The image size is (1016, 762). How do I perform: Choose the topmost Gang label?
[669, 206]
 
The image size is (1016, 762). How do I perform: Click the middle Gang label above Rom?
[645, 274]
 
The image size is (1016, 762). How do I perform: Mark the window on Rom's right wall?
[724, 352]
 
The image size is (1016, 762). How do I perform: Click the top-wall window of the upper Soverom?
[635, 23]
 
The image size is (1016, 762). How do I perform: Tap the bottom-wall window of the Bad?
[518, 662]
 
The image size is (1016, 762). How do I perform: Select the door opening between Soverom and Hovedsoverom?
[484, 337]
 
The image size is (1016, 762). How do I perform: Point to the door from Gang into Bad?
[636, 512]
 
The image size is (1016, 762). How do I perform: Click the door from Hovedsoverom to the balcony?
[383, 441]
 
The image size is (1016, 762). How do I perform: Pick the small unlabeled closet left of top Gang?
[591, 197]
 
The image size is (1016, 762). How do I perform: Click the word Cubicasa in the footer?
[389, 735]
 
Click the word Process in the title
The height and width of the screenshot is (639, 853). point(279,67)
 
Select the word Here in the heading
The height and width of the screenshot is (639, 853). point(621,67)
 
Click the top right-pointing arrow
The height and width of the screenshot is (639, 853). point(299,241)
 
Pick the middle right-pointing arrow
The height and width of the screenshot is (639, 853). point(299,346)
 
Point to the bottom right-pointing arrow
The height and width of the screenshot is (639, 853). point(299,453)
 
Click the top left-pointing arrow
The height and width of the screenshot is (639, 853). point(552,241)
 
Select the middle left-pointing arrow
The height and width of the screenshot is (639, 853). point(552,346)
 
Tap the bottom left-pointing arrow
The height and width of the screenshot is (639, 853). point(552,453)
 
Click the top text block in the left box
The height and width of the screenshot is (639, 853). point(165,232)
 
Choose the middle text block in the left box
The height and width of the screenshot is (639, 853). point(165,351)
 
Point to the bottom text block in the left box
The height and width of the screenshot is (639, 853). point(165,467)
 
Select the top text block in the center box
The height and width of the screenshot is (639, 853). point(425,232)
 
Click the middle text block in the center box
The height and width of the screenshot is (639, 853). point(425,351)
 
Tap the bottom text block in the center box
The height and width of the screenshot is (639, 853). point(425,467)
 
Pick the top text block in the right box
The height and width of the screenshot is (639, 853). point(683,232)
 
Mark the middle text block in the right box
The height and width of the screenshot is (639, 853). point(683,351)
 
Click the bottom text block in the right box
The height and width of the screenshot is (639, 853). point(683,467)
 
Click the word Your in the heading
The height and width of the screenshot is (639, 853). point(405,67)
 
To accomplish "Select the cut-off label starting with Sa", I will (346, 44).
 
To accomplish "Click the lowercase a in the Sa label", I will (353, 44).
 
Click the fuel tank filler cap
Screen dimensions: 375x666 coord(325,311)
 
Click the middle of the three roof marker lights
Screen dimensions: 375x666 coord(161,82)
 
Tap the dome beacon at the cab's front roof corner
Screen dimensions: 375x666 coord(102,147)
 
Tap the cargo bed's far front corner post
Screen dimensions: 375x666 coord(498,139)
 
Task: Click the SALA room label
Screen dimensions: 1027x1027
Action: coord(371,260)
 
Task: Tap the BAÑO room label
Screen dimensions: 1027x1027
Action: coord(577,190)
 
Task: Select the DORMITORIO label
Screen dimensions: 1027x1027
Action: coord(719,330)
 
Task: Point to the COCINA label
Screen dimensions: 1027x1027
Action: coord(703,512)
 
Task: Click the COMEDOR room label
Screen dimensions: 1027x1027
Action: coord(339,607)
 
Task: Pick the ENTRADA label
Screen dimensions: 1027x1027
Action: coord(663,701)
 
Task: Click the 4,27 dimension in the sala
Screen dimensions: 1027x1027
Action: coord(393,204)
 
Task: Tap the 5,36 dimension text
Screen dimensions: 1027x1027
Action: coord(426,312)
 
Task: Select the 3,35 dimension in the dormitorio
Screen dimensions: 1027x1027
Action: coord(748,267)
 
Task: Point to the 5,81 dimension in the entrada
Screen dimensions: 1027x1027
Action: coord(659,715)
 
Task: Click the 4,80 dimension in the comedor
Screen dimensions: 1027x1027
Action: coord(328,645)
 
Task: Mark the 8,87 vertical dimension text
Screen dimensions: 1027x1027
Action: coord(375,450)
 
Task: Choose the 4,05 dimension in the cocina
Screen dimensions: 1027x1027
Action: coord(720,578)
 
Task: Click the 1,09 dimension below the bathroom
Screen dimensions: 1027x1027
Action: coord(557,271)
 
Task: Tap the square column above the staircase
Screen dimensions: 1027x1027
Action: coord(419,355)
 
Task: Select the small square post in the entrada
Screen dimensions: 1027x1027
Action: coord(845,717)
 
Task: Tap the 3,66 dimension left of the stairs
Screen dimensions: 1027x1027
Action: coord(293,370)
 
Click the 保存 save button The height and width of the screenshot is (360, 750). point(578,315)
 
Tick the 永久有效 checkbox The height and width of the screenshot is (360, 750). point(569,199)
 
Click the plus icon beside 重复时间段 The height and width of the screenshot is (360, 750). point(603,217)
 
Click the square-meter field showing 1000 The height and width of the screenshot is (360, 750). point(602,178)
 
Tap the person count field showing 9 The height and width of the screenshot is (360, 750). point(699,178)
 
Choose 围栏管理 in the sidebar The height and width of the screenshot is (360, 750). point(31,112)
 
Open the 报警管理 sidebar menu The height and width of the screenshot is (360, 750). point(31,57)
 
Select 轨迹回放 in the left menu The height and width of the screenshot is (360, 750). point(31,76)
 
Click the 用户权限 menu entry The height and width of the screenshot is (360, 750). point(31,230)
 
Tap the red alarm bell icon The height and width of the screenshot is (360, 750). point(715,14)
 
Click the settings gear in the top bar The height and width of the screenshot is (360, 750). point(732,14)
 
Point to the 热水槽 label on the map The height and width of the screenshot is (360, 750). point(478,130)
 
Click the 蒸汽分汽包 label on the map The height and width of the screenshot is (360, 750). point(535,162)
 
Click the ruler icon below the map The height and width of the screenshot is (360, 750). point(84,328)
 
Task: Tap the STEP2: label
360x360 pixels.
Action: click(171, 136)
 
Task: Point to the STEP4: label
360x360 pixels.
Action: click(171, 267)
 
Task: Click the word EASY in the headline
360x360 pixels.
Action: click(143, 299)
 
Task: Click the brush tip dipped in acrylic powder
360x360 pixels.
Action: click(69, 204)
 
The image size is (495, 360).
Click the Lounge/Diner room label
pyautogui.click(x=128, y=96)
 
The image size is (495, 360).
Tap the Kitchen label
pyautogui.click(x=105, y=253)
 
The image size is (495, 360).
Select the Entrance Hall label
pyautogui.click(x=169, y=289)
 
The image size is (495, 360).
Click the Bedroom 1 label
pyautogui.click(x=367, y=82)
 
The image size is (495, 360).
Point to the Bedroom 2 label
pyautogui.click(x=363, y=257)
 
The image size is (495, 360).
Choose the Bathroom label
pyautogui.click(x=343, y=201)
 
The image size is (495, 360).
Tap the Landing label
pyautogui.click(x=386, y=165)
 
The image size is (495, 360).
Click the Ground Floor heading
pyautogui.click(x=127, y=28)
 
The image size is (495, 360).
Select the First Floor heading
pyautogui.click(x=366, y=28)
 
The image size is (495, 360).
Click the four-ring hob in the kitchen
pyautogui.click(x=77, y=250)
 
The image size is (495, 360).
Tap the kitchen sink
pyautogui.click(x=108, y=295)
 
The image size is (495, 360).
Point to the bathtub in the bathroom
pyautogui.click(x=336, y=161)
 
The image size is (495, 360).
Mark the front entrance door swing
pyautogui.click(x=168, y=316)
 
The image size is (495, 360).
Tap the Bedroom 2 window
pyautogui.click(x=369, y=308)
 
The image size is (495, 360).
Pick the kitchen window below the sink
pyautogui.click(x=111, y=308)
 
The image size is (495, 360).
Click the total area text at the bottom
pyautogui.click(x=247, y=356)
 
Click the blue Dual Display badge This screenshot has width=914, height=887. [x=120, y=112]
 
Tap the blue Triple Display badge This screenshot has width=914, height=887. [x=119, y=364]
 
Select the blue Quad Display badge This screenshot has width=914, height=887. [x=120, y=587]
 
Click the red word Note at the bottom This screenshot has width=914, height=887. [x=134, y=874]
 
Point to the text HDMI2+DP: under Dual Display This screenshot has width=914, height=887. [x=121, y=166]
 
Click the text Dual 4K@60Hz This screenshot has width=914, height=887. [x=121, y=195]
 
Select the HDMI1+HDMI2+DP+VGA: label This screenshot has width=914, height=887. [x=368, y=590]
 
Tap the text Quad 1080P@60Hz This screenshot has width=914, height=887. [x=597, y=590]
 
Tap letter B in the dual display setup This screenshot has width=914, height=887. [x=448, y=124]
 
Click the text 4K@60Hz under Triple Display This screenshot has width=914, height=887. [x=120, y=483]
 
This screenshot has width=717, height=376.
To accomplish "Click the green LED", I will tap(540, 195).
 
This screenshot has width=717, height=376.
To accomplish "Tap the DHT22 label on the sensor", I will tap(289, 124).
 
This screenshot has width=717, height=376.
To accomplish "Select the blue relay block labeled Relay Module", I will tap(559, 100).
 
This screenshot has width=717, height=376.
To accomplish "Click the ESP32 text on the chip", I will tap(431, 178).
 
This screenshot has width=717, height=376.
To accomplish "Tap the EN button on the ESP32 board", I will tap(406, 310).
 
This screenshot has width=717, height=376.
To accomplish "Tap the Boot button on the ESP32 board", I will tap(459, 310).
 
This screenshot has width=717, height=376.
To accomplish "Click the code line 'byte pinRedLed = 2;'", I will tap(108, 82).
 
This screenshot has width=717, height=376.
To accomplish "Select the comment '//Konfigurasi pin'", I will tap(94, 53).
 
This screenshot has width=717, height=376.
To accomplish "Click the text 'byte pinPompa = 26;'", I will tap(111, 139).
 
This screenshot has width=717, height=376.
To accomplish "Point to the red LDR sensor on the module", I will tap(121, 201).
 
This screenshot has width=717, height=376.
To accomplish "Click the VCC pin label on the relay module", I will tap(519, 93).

▶ [Instruction]
Reproduce the data from the line containing "Task: Click the word EASY in the headline" through the line containing "pyautogui.click(x=128, y=96)", character for character and including both of those lines.

▶ [Written answer]
Task: Click the word EASY in the headline
360x360 pixels.
Action: click(143, 299)
 
Task: Click the brush tip dipped in acrylic powder
360x360 pixels.
Action: click(69, 204)
 
The image size is (495, 360).
Click the Lounge/Diner room label
pyautogui.click(x=128, y=96)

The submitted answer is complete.